💎 U.S. Market · Luxury Jewelry · D2C

3 Months of "Flat" Numbers Wasn't a Failure

A confidential case study on a US-based luxury jewelry brand ($3K–$8K price point) — and why we stopped waiting on purchase counts to tell us the truth.

Client
Confidential — Luxury Jewelry Brand (NDA)
Period
3-month engagement, 2026
Services
Meta Ads · Funnel Strategy · Analytics
Market
United States
0.6%
Best cold-audience ATC rate found (vs 2.5% target)
0.20%
Account average cold-traffic ATC rate
1–3
Purchases/month — same before and after us
$3–8K
Price per piece

Numbers that looked exactly the same

01 /

Purchase isn't a metric here

1–3 sales a month before us, 1–3 after. One extra sale can double ROAS overnight — most "this audience performed better" conclusions at this volume are noise.

02 /

Five variables moving at once

Audience, creative, landing page, offer, and seasonality all shifted in the same short windows. No way to isolate what actually mattered.

03 /

No visible before/after for the client

We'd said upfront that anything meaningful needed 6 months, and the first stretch was hypothesis-testing. Didn't make it less uncomfortable staring at the same number 3 months in.

04 /

Meta had nothing to learn from

The algorithm optimizes on Purchase events. With 2–5 a month, there isn't enough signal to learn from, no matter how good the targeting is.

Move the goalpost earlier in the funnel

🎯

Reframed the core metric

Moved the primary read from Purchase to Add-to-Cart rate on cold traffic — enough volume to be a real signal within days, not months.

🧪

One variable at a time

Stopped frequent pivots. Ran fewer, longer tests so audience could actually be isolated as a variable, instead of resetting the algorithm's learning clock.

🧭

Separated marketing from brand

Split what marketing is responsible for (qualified traffic, retargeting depth, pixel signal) from what belongs to brand and pricing (trust, the decision to spend $5K on an unfamiliar brand).

🤝

Set honest timelines

Said upfront that anything meaningful needed 6 months, and the first stretch would be testing hypotheses, not harvesting results.

📊

Built a real benchmark

Set a 2.5% cold-audience ATC target going in, adjusted down from the 5%+ norm for mainstream $100–200 AOV ecom — a realistic bar for this price point.

🔍

Flagged the untracked channel

Noted that the brand's existing PR and celebrity-driven sales weren't attributed or tracked at all — a separate optimization opportunity for later.

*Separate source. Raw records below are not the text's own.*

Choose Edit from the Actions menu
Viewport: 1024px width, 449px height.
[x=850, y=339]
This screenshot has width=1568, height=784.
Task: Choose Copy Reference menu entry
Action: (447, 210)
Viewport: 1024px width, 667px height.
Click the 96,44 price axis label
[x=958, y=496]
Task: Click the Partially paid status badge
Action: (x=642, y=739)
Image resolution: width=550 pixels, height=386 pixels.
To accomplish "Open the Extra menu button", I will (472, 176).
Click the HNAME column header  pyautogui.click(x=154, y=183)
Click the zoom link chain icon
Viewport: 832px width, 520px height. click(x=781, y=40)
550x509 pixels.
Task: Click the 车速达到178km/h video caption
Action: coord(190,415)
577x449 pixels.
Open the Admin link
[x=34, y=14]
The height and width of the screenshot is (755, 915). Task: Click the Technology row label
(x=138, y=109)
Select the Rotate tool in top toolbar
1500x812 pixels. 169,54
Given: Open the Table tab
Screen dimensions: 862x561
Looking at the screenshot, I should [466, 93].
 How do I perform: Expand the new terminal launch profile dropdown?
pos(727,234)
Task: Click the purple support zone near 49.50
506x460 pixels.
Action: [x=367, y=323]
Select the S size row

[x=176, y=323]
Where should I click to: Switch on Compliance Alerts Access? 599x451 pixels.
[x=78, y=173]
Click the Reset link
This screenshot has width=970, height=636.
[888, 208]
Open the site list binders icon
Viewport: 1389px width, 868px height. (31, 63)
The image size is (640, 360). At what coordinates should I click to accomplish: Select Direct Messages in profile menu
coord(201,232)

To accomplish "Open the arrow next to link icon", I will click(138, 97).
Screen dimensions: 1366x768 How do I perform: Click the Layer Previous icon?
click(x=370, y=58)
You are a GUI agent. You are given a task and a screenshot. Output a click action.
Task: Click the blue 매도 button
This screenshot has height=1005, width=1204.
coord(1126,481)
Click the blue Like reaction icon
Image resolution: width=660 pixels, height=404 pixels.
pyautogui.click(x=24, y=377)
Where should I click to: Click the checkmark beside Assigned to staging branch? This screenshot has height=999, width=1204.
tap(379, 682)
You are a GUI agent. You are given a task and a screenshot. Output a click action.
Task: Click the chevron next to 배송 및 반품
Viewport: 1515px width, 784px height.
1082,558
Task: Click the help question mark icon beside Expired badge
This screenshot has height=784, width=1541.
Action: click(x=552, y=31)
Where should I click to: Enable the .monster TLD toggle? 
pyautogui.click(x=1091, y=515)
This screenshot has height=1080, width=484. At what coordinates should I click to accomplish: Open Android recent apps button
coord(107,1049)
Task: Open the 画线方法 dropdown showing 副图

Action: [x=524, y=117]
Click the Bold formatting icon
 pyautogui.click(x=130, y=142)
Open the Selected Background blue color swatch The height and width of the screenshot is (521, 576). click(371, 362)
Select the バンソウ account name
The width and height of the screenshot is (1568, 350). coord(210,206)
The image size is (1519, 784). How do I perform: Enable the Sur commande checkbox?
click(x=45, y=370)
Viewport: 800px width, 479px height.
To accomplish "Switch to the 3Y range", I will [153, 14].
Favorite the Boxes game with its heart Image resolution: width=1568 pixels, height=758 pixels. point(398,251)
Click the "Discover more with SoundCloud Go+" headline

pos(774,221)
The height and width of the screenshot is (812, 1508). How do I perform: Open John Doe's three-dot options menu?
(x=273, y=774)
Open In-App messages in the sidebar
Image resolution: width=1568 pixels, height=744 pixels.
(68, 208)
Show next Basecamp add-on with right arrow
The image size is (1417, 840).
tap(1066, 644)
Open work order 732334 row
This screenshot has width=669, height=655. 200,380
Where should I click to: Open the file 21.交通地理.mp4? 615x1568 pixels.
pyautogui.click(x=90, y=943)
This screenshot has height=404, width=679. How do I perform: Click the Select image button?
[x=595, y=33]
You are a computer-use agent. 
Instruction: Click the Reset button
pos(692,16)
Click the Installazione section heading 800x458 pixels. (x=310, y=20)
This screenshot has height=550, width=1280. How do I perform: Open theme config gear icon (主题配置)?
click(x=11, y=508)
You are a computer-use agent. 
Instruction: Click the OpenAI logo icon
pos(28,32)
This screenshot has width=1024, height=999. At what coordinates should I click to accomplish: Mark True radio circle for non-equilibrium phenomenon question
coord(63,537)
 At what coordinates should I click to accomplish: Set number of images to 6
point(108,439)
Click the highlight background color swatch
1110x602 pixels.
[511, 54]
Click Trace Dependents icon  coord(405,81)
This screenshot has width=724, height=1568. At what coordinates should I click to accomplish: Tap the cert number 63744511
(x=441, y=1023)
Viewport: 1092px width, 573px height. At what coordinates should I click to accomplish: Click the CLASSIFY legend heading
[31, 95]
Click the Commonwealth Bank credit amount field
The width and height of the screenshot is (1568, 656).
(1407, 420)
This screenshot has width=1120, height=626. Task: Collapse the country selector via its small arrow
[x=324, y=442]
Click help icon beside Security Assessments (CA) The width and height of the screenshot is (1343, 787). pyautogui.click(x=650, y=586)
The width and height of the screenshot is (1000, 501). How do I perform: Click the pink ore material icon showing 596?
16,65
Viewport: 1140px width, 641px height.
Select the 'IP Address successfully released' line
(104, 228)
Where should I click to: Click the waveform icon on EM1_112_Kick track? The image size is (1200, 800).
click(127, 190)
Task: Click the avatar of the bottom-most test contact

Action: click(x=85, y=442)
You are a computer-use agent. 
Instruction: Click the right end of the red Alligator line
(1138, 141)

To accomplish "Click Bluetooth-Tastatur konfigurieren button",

Same purchases. A completely different story.

0.6%
Peak cold-audience ATC rate — the earliest real signal we found
Best segments outperformed the account average ATC rate by ~4x
1–3
Purchases/month, unchanged — read next to the ATC data, that's not the whole story
6 mo
minimum timeline set upfront, before expecting a purchase-level trend
2.5%
realistic ATC target set going in, vs 5%+ typical mainstream DTC benchmark

The Challenge

The client came to us wanting the usual: find the right audience, the right creative, the right offer. Before working with us, they were getting 1–2 sales a month through the website — driven by PR and celebrity mentions, not paid marketing. None of that was tracked or attributed, which is its own optimization opportunity for later (we weren't brought in for that piece, though we could help there too).

Two weeks into the engagement, we paused and asked a different question: can we actually answer "find the right audience" with the data we have?

At this price point, the math doesn't work the way it does for mainstream ecom. A $50 product doing 500 orders a month gives you a real signal within weeks. A $5K product doing 2–5 purchases a month doesn't — one extra sale can double ROAS overnight, one lost sale can crater it. Most "this audience performed better" conclusions at this volume aren't insights. They're noise wearing an insight's costume.

The part that stung a little: three months into working with us, the client was still getting 1–3 sales a month. To them, that looked like nothing had moved — no visible trend, no clear before/after. We'd said upfront that anything meaningful needed at least 6 months, and that the first stretch would mostly be testing hypotheses, not harvesting results. We knew that going in. Doesn't make the conversation any less uncomfortable when a client is staring at the same number three months later, asking what they're paying for. That part is on us to manage better next time.

The Approach

We stopped waiting on Purchase and moved the primary read earlier in the funnel.

With 1–3 purchases a month, Purchase isn't a metric — it's a coin flip. Add-to-cart on cold traffic is far more common per user and shows up fast enough to actually read.

We also stopped changing five variables at once. Audience, creative, landing page, offer, and seasonality had all been shifting in the same short windows — when something didn't convert, the instinct was to blame the audience, but the setup never isolated audience as the variable in the first place.

And we stopped asking why Meta "couldn't find buyers." The algorithm optimizes on Purchase events. With 2–5 purchases a month, it simply doesn't have enough signal to learn from, no matter how good the targeting is. The real question was how to feed it enough signal to learn from at all.

What we changed:

  • Stopped evaluating campaigns on a 2-week / 3-purchase sample. Moved the primary read to ATC rate on cold traffic — enough volume to be a real signal within days, not months.
  • Separated what marketing could actually be responsible for (qualified traffic, retargeting depth, richer pixel signal) from what belonged to brand and pricing (trust, awareness, the actual decision to spend $5K on jewelry from a brand they'd never heard of).
  • Ran fewer, longer tests instead of frequent pivots — every pivot resets the algorithm's learning clock.
  • Got comfortable saying "we don't know yet" instead of manufacturing an answer to justify the spend.

The Results

For a typical ecom brand with a $100–200 AOV, a healthy cold-audience ATC rate is north of 5%. Given the price point here, we set a lower, more realistic target going in — 2.5%.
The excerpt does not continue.